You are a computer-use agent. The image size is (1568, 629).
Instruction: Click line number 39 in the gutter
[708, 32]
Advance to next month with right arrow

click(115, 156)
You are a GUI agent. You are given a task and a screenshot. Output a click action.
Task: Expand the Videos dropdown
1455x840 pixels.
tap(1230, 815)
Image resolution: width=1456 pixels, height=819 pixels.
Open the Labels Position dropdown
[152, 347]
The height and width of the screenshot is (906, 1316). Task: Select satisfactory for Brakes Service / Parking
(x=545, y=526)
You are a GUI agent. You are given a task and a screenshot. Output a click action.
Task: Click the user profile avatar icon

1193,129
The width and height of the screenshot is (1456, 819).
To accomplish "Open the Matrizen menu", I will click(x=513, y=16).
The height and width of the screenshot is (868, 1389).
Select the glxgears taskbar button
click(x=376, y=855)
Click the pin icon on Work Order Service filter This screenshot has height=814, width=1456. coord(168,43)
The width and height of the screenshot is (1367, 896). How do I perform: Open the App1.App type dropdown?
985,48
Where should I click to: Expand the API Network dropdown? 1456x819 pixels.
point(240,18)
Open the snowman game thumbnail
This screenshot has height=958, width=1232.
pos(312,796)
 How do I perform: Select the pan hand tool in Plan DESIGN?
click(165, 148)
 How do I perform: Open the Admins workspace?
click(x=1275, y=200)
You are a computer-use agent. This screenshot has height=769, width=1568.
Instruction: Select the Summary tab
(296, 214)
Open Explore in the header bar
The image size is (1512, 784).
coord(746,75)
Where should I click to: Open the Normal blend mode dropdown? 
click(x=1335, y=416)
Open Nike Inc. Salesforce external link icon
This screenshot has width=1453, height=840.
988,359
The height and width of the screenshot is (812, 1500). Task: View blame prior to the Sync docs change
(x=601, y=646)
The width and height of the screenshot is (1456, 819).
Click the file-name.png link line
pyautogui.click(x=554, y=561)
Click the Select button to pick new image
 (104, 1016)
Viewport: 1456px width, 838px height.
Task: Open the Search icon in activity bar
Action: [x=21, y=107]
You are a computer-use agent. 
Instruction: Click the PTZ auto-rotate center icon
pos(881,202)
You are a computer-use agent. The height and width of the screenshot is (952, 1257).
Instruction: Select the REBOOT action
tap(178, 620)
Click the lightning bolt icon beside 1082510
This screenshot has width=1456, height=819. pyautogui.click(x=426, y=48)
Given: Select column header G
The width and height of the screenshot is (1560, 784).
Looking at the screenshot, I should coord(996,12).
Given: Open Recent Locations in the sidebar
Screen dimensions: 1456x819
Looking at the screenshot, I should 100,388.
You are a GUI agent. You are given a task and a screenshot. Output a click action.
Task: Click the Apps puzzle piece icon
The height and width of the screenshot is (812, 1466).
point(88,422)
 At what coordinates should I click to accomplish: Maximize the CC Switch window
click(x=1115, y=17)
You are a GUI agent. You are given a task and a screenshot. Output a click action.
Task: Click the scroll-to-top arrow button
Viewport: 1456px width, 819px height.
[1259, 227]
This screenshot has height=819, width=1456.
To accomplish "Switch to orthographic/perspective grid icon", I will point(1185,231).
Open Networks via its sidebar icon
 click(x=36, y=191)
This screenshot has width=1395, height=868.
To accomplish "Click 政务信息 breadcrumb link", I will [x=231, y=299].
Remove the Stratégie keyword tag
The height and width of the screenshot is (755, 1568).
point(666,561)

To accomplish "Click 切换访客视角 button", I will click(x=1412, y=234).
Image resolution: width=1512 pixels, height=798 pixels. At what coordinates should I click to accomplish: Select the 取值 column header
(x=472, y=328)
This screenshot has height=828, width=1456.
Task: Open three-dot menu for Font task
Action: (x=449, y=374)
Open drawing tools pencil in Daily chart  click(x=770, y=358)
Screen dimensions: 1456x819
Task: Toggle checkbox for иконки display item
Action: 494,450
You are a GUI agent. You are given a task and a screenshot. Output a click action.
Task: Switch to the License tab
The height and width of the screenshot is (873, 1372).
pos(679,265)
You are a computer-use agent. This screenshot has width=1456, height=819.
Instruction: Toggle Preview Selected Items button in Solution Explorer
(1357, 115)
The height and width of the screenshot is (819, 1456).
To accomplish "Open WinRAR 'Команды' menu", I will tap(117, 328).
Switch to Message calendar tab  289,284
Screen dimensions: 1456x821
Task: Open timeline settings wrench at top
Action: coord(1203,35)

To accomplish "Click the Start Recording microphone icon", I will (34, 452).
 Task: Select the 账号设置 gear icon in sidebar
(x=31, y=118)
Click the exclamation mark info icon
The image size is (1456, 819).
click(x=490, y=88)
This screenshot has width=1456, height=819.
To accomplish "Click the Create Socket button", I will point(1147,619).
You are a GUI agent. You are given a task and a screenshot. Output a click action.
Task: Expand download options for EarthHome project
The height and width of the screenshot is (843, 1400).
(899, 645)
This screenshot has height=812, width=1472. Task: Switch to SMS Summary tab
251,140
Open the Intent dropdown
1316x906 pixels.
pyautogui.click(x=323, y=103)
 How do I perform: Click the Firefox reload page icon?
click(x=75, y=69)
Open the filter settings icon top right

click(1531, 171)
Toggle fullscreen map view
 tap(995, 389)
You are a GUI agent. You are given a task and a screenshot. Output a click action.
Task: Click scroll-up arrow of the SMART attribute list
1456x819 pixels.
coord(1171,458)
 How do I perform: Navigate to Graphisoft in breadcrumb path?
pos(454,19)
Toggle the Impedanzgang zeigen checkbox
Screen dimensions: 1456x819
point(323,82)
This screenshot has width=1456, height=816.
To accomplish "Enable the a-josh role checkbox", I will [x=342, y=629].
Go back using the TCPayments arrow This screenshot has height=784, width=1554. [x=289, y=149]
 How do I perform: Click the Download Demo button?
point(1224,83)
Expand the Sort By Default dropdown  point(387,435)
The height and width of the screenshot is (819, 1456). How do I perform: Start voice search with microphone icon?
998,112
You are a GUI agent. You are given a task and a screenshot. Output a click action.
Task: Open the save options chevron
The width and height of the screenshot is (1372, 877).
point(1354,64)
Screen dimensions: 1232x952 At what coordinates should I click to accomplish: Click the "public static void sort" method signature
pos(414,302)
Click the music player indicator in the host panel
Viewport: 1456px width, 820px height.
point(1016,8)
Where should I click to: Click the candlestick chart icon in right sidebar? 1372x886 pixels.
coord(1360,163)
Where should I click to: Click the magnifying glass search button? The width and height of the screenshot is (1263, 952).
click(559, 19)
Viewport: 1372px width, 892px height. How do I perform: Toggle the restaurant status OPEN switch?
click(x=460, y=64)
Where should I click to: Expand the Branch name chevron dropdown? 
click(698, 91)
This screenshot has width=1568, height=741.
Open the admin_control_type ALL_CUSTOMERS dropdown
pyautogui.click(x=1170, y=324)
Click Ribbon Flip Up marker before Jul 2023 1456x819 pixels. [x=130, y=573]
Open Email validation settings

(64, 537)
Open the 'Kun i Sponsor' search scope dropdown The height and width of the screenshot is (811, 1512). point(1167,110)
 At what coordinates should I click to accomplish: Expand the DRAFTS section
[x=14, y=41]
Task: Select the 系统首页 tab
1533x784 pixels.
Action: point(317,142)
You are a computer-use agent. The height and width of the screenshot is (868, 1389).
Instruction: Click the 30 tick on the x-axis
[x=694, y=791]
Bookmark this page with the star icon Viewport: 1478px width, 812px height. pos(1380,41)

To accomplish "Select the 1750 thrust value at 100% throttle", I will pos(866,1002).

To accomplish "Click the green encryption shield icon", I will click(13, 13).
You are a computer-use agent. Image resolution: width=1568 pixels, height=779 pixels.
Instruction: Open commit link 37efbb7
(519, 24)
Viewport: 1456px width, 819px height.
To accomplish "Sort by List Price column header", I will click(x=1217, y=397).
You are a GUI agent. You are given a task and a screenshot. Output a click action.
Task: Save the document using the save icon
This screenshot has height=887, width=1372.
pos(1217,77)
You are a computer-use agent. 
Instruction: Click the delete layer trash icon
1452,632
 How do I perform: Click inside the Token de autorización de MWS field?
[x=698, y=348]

## Exercise:
Output each line of the records above exactly, beginning at the first, and stop once the line containing "Image resolution: width=1456" has been output.

## Task solution:
You are a computer-use agent. The image size is (1568, 629).
Instruction: Click line number 39 in the gutter
[708, 32]
Advance to next month with right arrow

click(115, 156)
You are a GUI agent. You are given a task and a screenshot. Output a click action.
Task: Expand the Videos dropdown
1455x840 pixels.
tap(1230, 815)
Image resolution: width=1456 pixels, height=819 pixels.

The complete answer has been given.